22 Haziran 2014 08:08

Uzlaşmanın dayanılmaz revizyonizmi

Brezilya’da görkemli stadyumlarda dünya kupası müsabakaları sürerken, hemen onun yanı başında yasaklanmış, polis barikatlarıyla kesilmiş, kanunlarla sıkıyönetim ilan edilmiş sokaklarda göstericilerin, şenlikli havai fişekler, molotoflar ve bulabildikleri taşlarla kendilerini savundukları başka müsabakalar devam ediyor.

Uzlaşmanın dayanılmaz revizyonizmi
Paylaş

Metin YEĞİN

Brezilya’da görkemli stadyumlarda dünya kupası müsabakaları sürerken, hemen onun yanı başında yasaklanmış, polis barikatlarıyla kesilmiş, kanunlarla sıkıyönetim ilan edilmiş sokaklarda göstericilerin, şenlikli havai fişekler, molotoflar ve bulabildikleri taşlarla kendilerini savundukları başka müsabakalar devam ediyor.  Sokaktaki bu müsabakaların oyun kurucusu ise ‘Sol’cu Brezilya İşçi Partisi (PT)’nin desteklediği bir başkan, eski bir şehir gerillası! Dilma Rousseff. Ehven ve şer arasında geçen hayatımızın bir başka ehven öyküsüne hoş geldiniz; PT ve Dilma Rousseff ...

Veri bölümü

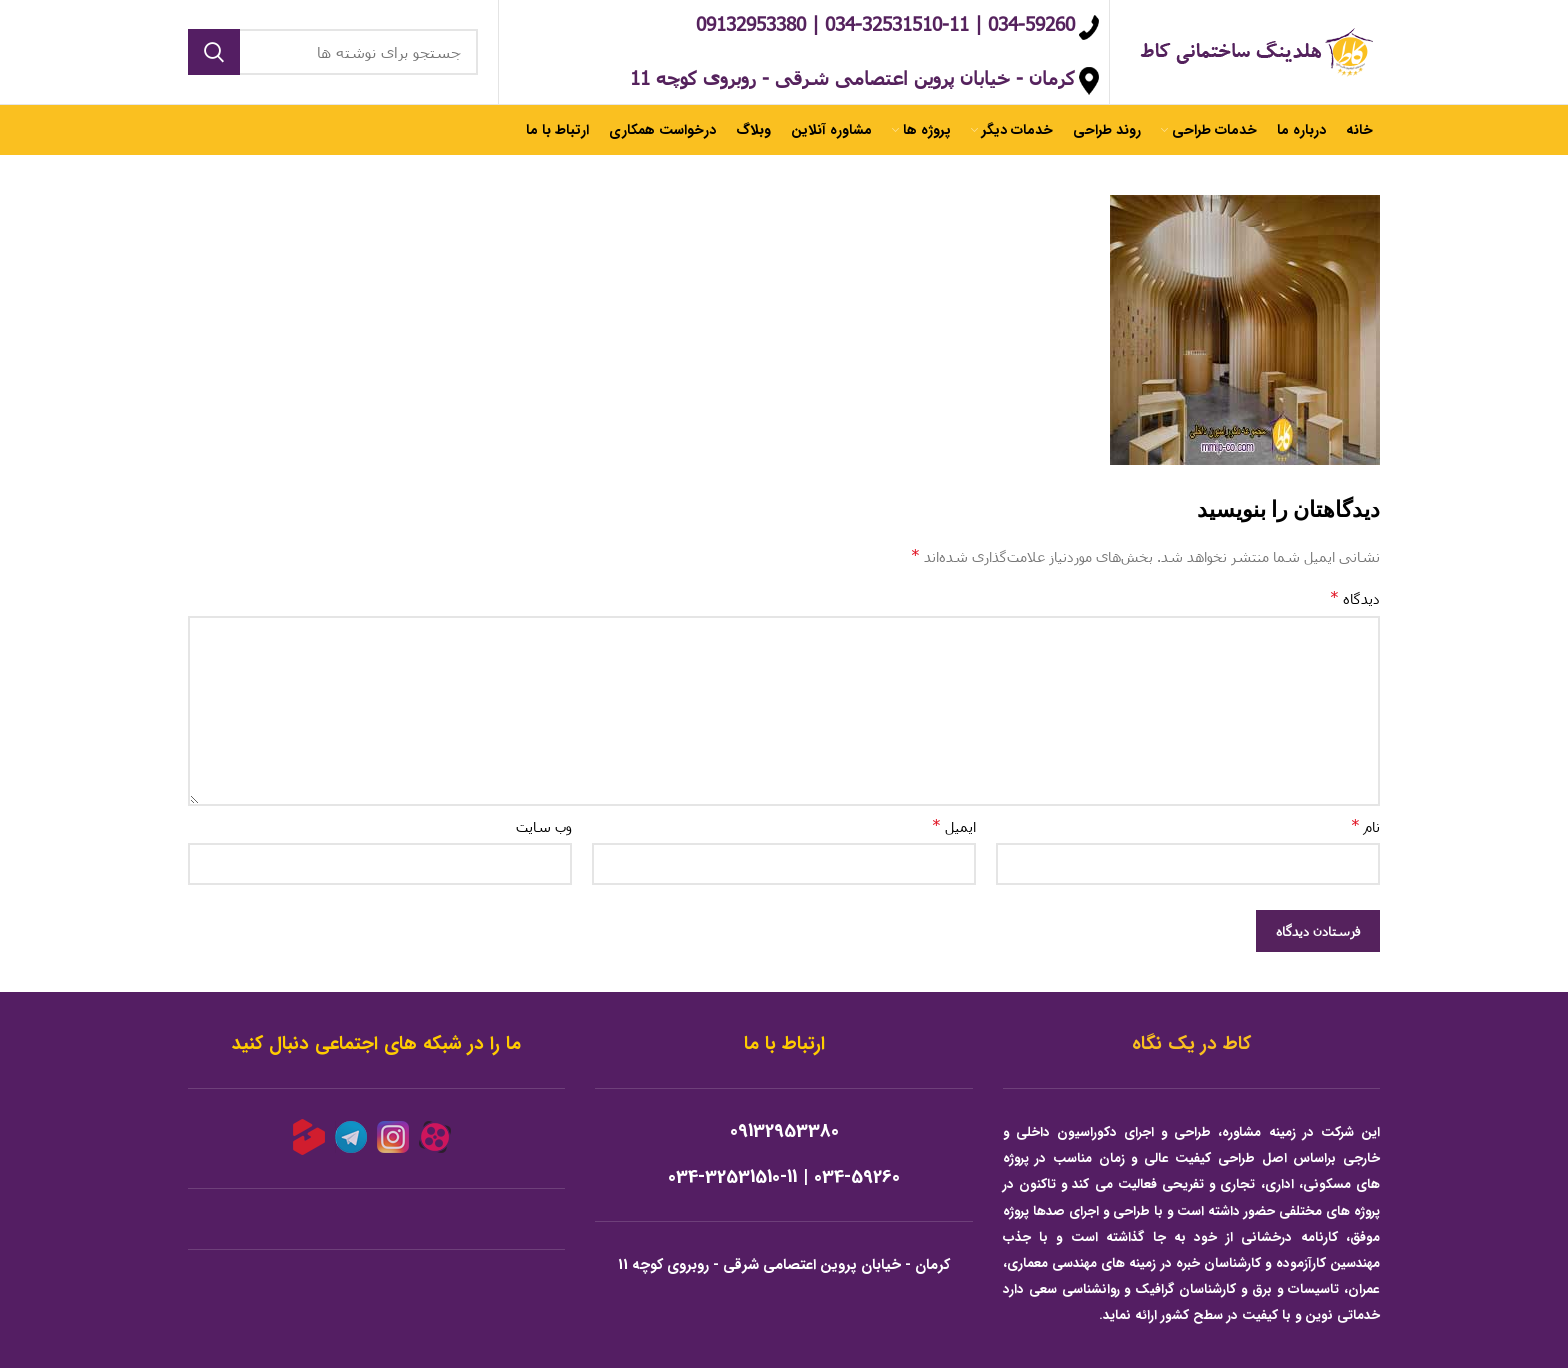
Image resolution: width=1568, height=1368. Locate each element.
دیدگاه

Yapılacak görevler
[1] Brezilya'daki protestoları anlatan kaynak metne göre göstericiler sokakta hangi koşullarla karşı karşıya ve kendilerini neyle savunuyorlar? Bir ila üç cümleyle açıklayın.
[2] Brezilya'daki protestoları anlatan kaynak metni kaldığı yerden sürdürün.
Veri bölümündeki malzeme, kaynak metinden ayrı tutulmuştur.

Yazılı yanıtlar
[1] Göstericiler yasaklanmış, polis barikatlarıyla kesilmiş ve kanunlarla sıkıyönetim ilan edilmiş sokaklarda bulunuyor. Kendilerini şenlikli havai fişekler, molotoflar ve bulabildikleri taşlarla savunuyorlar.

[2]
Önce, bizde pek hesaba katılmayan iktidarın haklı olarak tek ileri sürebileceği gerçekliği vurgulayarak başlayalım. Brezilya bir birleşik devlettir. Yani her eyaletin kendi yasaları ve başkanı vardır. Bu yüzden Brezilya devlet başkanı, her eyalette kendi istediğini yapamayabilir. Hemen ardından 10 yıldan fazladır ne zaman PT’li liderler, parlamenterler ve soldan arkadaşlarla konuşursak ‘ehven’ olma gerekçelerini de yazalım. Lula ilk başkan seçildiğinde hem senatoda hem de parlamentoda sağcılar çoğunluktaydı. Bu yüzden ilk dönemde Lula iktidarını eleştirdiğimizde bütün PT’li arkadaşlar bunu ileri sürüyordu. İkinci dönem Lula başkanlığında parlamentoda ‘sol’, senatoda ise ‘sağ’ çoğunluktaydı. Bu sefer sürekli senatonun engel çıkarttığı ileri sürülüyordu. Yine PT’nin adayı olarak başkan seçilen Dilma döneminde bugün ise hem senatoda hem de parlamentoda ‘sol’ çoğunlukta.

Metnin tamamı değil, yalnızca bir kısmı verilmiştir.